My father’s generation were more Gothic than mine and I remember him telling me that, when he was very young, he was told by an aunt that if he did not behave: “I will cut off your head and sew a button on instead”.  Goodness knows what threats like that would do to the psyche of a modern child but, even at second-hand, they certainly had an effect upon me.  Button sewing was the art of the dominant female.  Anxious to assert myself in a world where the sexes compete in every field, the art of sewing on buttons I would master.  After all, it could not be that difficult.

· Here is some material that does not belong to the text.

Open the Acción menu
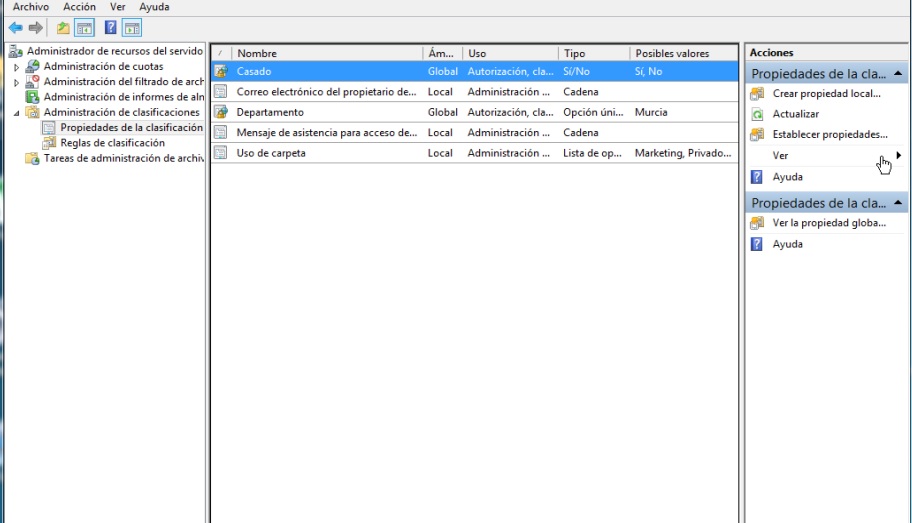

So I thought, anyway, on Saturday morning when I put on a shirt to discover that it was short by a button at the front.  Actually that should not have come as a surprise.  The shirt had been missing a button since Christmas but I had ignored the fact for as long as possible by wearing it under a sweater. That was all very fine until about April, when one could keep down the temperature of the house by turning off the central heating system, but by the end of May I was obviously too hot and had to explain my sweater to friends by saying that I had a slight injury to my back which the doctor had suggested that I keep warm.  By mid June the sweater sent me the colour of a cooked lobster and, to look natural, I had to dust my face down with talcum powder, rather like Elizabeth I – although I believe she did it for quite different reasons.  Anyway, July temperatures and high humidity made the sweater insupportable.  The only answer was to sew on the button.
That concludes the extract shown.